Wie geht es jetzt weiter?
„Reden, reden immer weiter reden“, wäre die Konsequenz aus #aufschrei, appelliert Anne Wizorek. Den Worten müssten aber auch Taten folgen. #aufschrei habe es bereits von der Online- in die Offline-Welt geschafft, Lehrerinnen und Lehrer hätten es im Unterricht thematisiert, der Hashtag fände sich inzwischen auch auf handgeschriebenen oder gedruckten Zetteln und sei so sogar ein Offline-Label geworden. Und als Label sieht auch Anne Wizorek #aufschrei, der in der Zwischenzeit viele Titel bekommen habe, so „Meme“, „Bewegung“ oder „Kampagne“. Dieses Label trage sich in eigene Netzwerke und ins Offline-Leben weiter – dies sei doch schon mehr als vorher passiert sei. „Ich würde mich freuen, wenn die Politik aktiver werden würde, wenn es mehr institutionalisierte Vereine geben würde. Aber ich kann das nicht alles übernehmen.
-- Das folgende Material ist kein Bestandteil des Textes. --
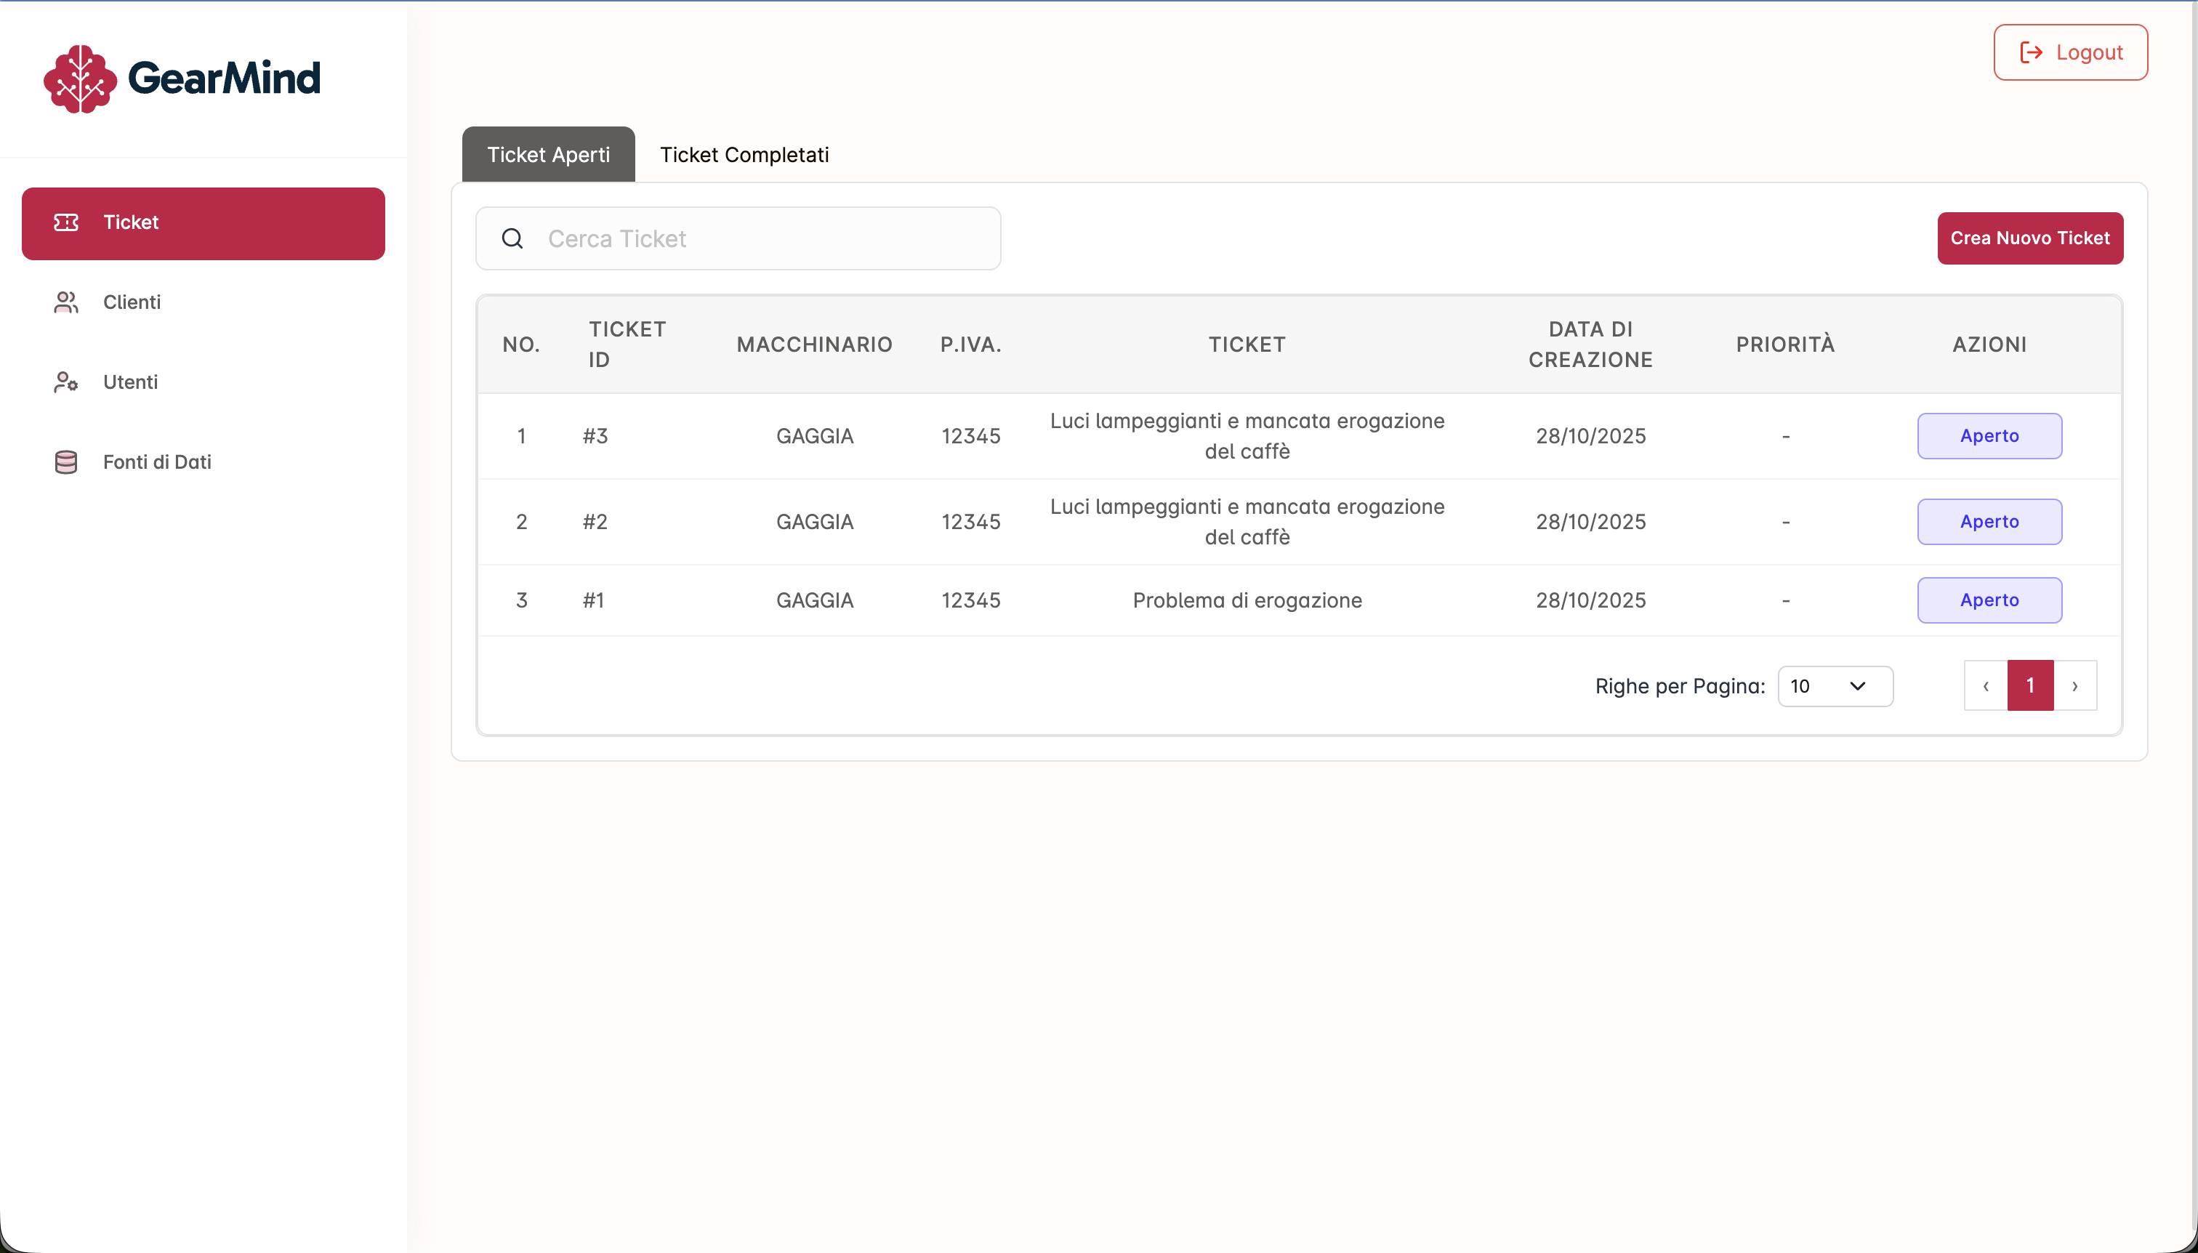Open Clienti via its people icon
This screenshot has height=1253, width=2198.
click(x=66, y=302)
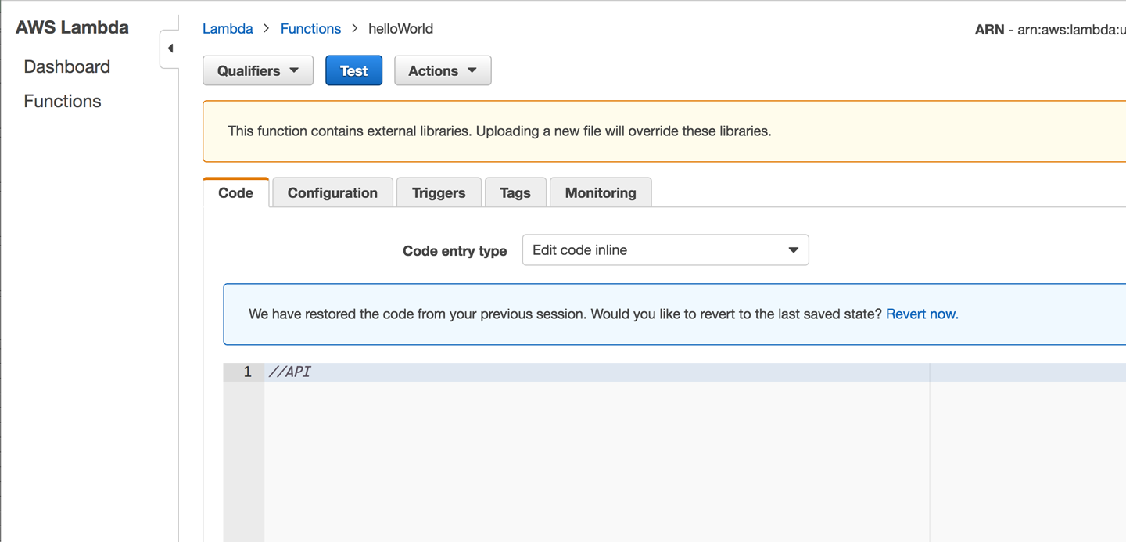Switch to the Configuration tab
Screen dimensions: 1126x542
332,193
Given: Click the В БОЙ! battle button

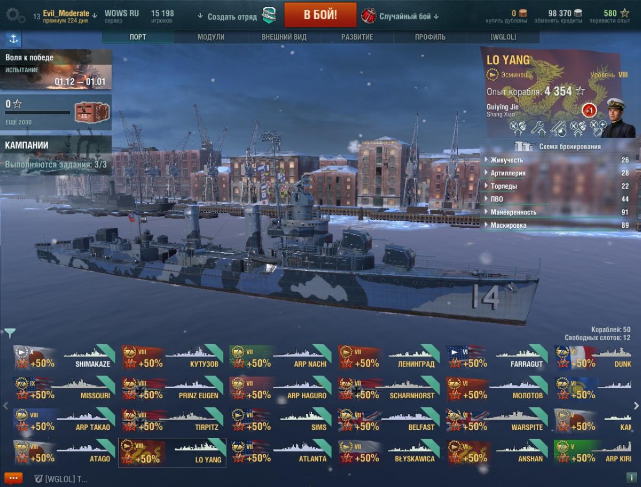Looking at the screenshot, I should 321,15.
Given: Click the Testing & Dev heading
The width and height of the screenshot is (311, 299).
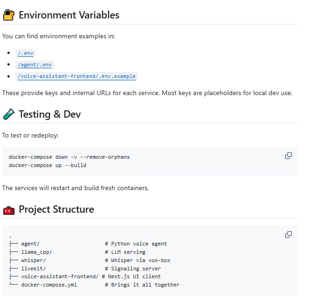Looking at the screenshot, I should click(49, 114).
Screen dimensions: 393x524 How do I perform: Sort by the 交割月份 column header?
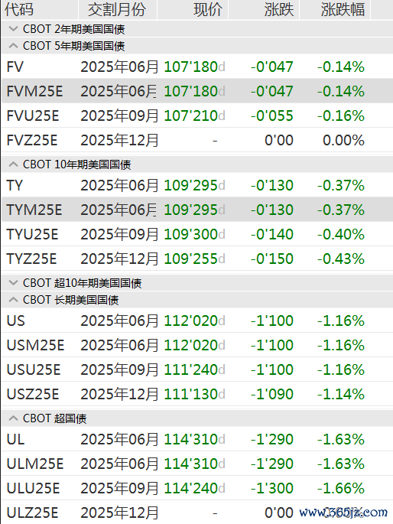(117, 9)
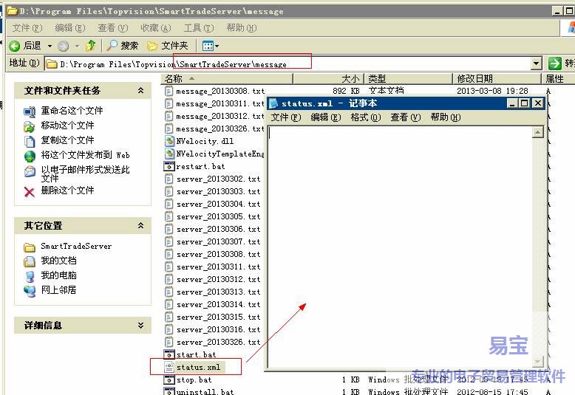
Task: Open the views dropdown icon
Action: point(210,46)
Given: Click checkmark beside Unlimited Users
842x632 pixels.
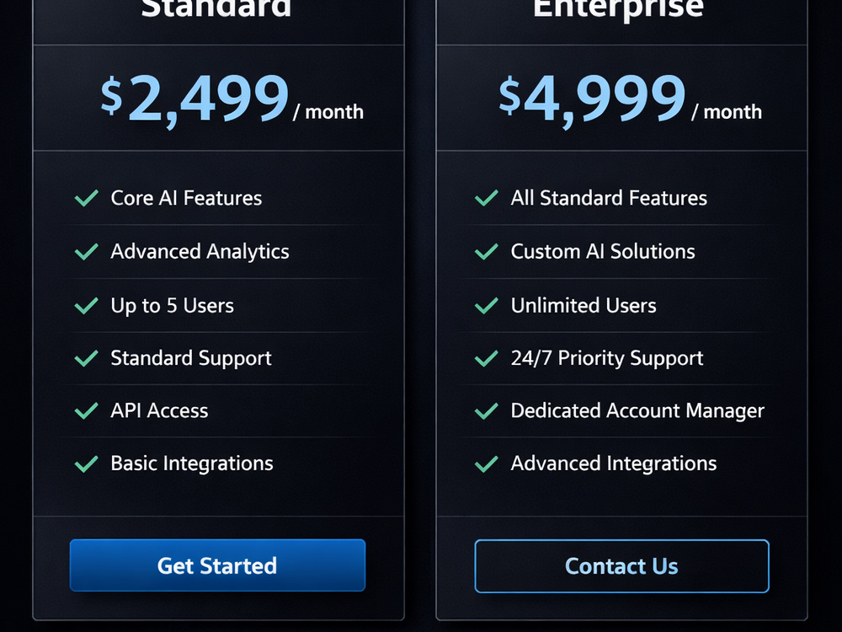Looking at the screenshot, I should pyautogui.click(x=487, y=305).
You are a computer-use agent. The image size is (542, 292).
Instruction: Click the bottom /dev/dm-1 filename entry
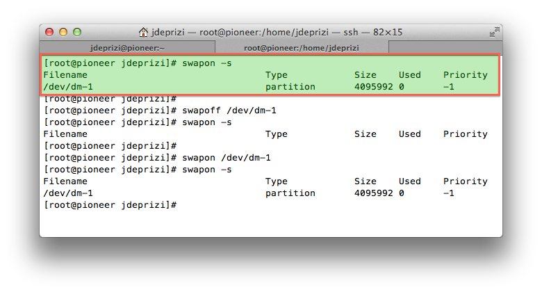tap(68, 193)
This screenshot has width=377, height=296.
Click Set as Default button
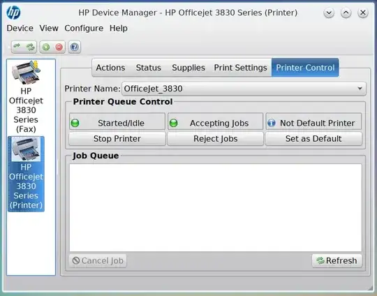(313, 139)
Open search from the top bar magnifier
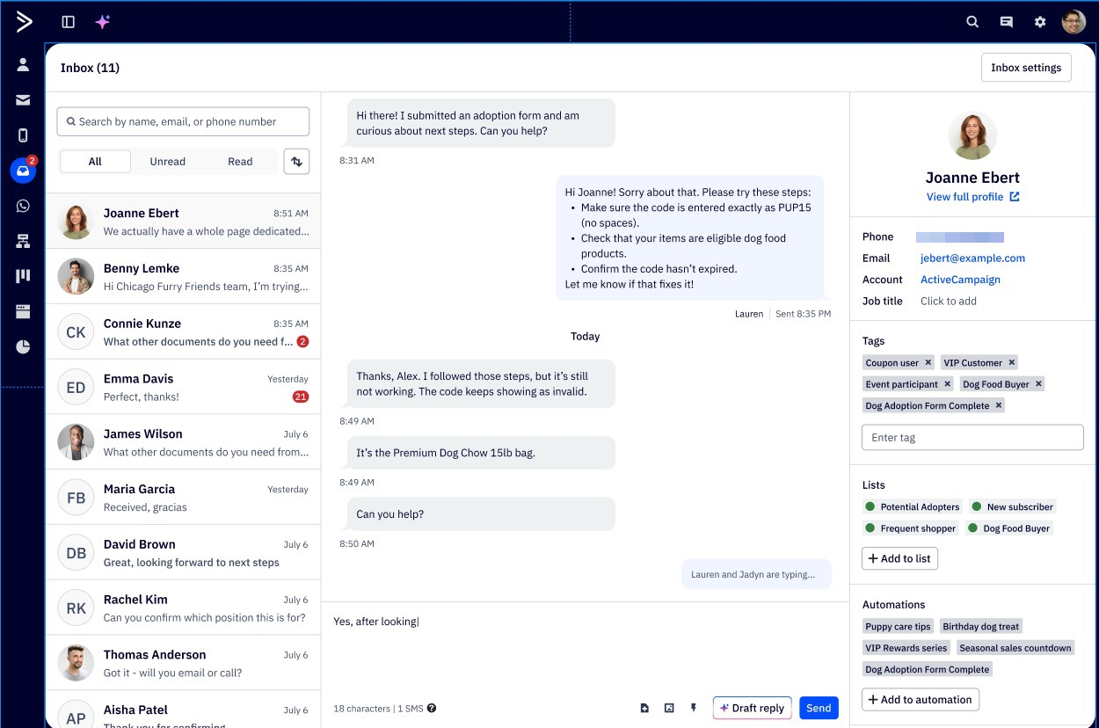Screen dimensions: 1099x728 tap(972, 21)
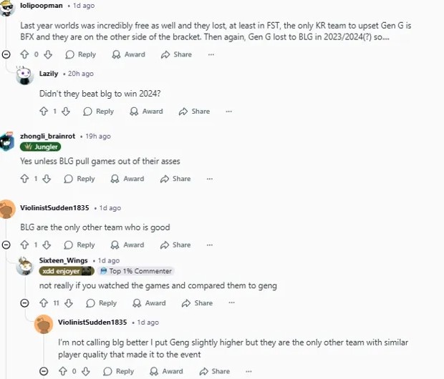Collapse ViolinistSudden1835's 'BLG are the only' thread
444x379 pixels.
tap(6, 245)
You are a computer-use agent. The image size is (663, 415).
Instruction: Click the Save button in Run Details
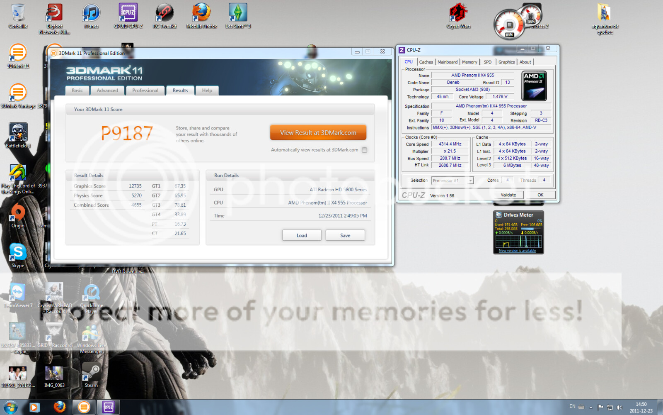(x=345, y=235)
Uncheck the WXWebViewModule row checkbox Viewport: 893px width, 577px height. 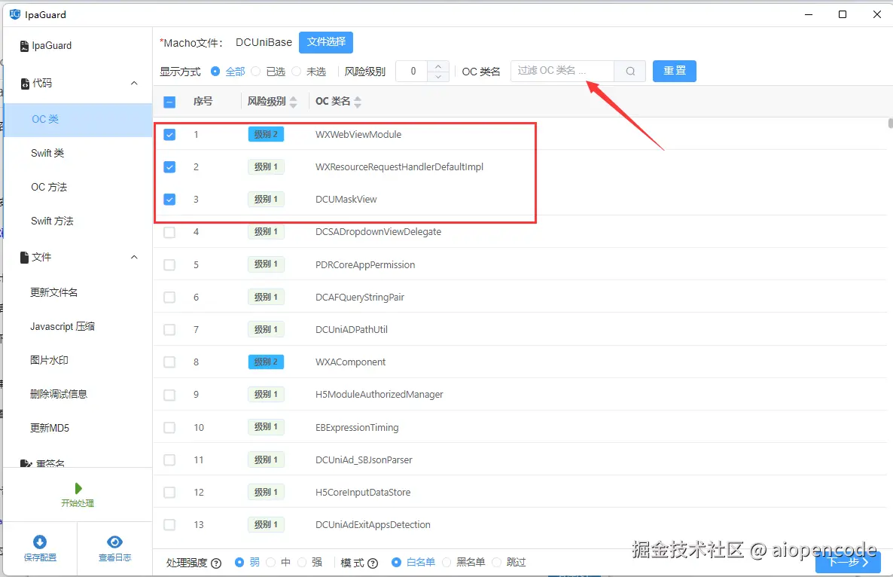point(169,134)
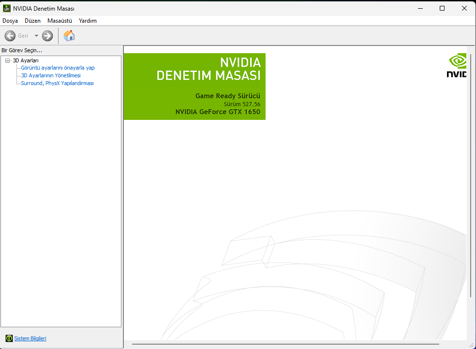Image resolution: width=476 pixels, height=349 pixels.
Task: Select Görüntü ayarlarını önayarla yap
Action: click(x=58, y=68)
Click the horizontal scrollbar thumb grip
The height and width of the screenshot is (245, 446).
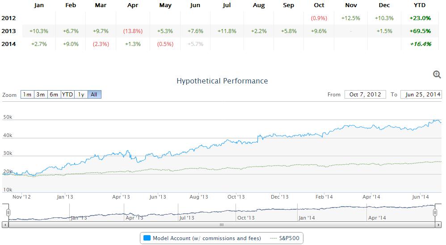221,225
Für mich muss es nicht zu einer Bewegung werden, es reicht, wenn es als Label benutzt wird, um Dinge anzusprechen, die so vorher nicht angesprochen wurden.“
Und warum die Nominierung?
„Zum ersten Mal nominieren wir in der Kategorie Spezial mit #aufschrei einen Hashtag, weil sich eine Bürgerbewegung dieses bereits etablierte Werkzeug und den Kanal Twitter zu eigen gemacht hat. Wir erlebten dadurch eine wirkungsvolle Demonstration im digitalen Raum, die es schaffte, einen enormen medienübergreifenden, immer noch andauernden Widerhall zu erzeugen“, begründet die Nominierungskommission ihre Entscheidung. Dies zeigt schon, dass es nur insofern um die Inhalte geht, als dass es sich um die Kommunikation eines gesellschaftlich relevanten Thema handelt – die Nominierungskommission hat nicht alle einzelnen Tweets geprüft, ihr ist und war klar, dass unter dem Hashtag #aufschrei jeder twittern kann und schreiben kann, was er möchte. Das gehört zur offenen Kommunikation im Internet: Jeder kann sich beteiligen, im Positiven wie im Negativen. Obwohl sich auch gegenteilige Meinungen, Beschimpfungen, Verweise oder Tweets finden, die mit dem Thema nichts zu tun haben, hat der Hashtag eine gesellschaftliche Debatte ausgelöst, die so über das Thema Alltagssexismus vorher nicht stattgefunden hat. Und #aufschrei hat erstmals für Deutschland gezeigt, welche Macht das Medium Twitter entwickeln kann. Diese gesellschaftliche Dimension war der Grund dafür, den Hashtag #aufschrei zu nominieren und nicht etwa die – von den gleichen Initiatorinnen stammenden – Angebote „twitter.com/aufschreien“ und „alltagssexismus.de„, die von der Nominierungskommission ebenso geprüft wurden.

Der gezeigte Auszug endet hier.